Inside, the air was incense-thick, vibrating with the realm’s heartbeat. Rows of carved stone benches rose toward balconies lined with blood-red windows, and black roses filled silver bowls along the aisle, their petals impossibly lush and alive.
Ella was fidgeting with her cuticles, nerves rising. Despite the sanctity of the space, she moved closer to Savina and whispered, “How do we get to the arena?”
Savina leaned in as they walked. “This cathedral sits on the ridge. The arena was built into the valley below.” Her chin lifted toward the distant roar beneath their feet.
“The people of Dravaryn enter through the arena gates. Only participants and those chosen by the royal court come down from here.”
Ella’s brow arched. Of course this kingdom would build a holy place directly above a battle arena. War and worship weren’t separate here. They were two sides of the same spiritual blade.
They moved from the main aisle, past the altar, and out the balcony doors leading to an impressive terrace that was braced by exquisite pillars and arches.
Beyond a carved archway, stone steps curved down, carrying them deeper into the ridge’s bones.
The hum of the crowd grew into a roar, and the air thickened, warmer now, tinged with steam.
They emerged into a sight that stole her breath.
The Grand Arena unfurled beneath the cathedral like a hidden heart, an enormous oval carved directly into the rock, its walls rising high and stands filled with thousands of Dravaryns, eager to observe the Rite.
Ella had expected a filthy training pit, maybe a dueling floor with weapons gleaming, and an audience hungry for blood, but this…this was not that.
The floor was a patchwork of rock and dirt, threaded with veins of glittering black obsidian.
The patterns thickened near the center. A towering black tent had been erected there, its panels a heavy, ornate fabric, each corner anchored by iron spikes driven deep into the ground.
From her vantage point, the seams were closed tight, but a faint curl of steam slipped out from the bottom edge and vanished into the air.
So this was where the sacred spring was held, hidden and guarded.
She imagined what lay beneath that tent, a pool carved into open stone, a ceremonial grotto steaming in the dim light, a place meant for transformation.
Whatever it was, the tent felt less like a cover and more like a shrine, guarding something ancient and alive.
Whatever lay inside was the final phase of the Claiming, the part Bryn had joked about until Maeren snapped at him, deadly serious. Dravaryn did not flaunt their rituals. They contained them, protected them, and revealed them only when it was time.
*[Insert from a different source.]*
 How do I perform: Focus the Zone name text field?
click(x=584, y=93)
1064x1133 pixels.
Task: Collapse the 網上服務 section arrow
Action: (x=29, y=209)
Set directly behind the tent was the Dravaryn crest, carved on a massive slab of dark stone: an ornate black rose in full bloom, a double-edged blade gleaming across its petals, and a winding script in an unfamiliar language.
She lifted her gaze, searching for him, but the crowd blurred into a sea of motion.
Then the roar surged, pulling her focus toward a lone figure near the tent.
Jakobav stood there, the applause folding around him like a living thing.
She’d heard he was beloved among his people, but seeing it was something else entirely; the sheer force of their devotion was overwhelming, their fervor a heat that brushed her skin.
It made sense that Dravaryn adored a brutal prince with dangerous magic.
But watching his power and heritage collide was a reckoning, one that shattered every expectation she had carried.
Still, Ella knew with certainty there was far more to him than that.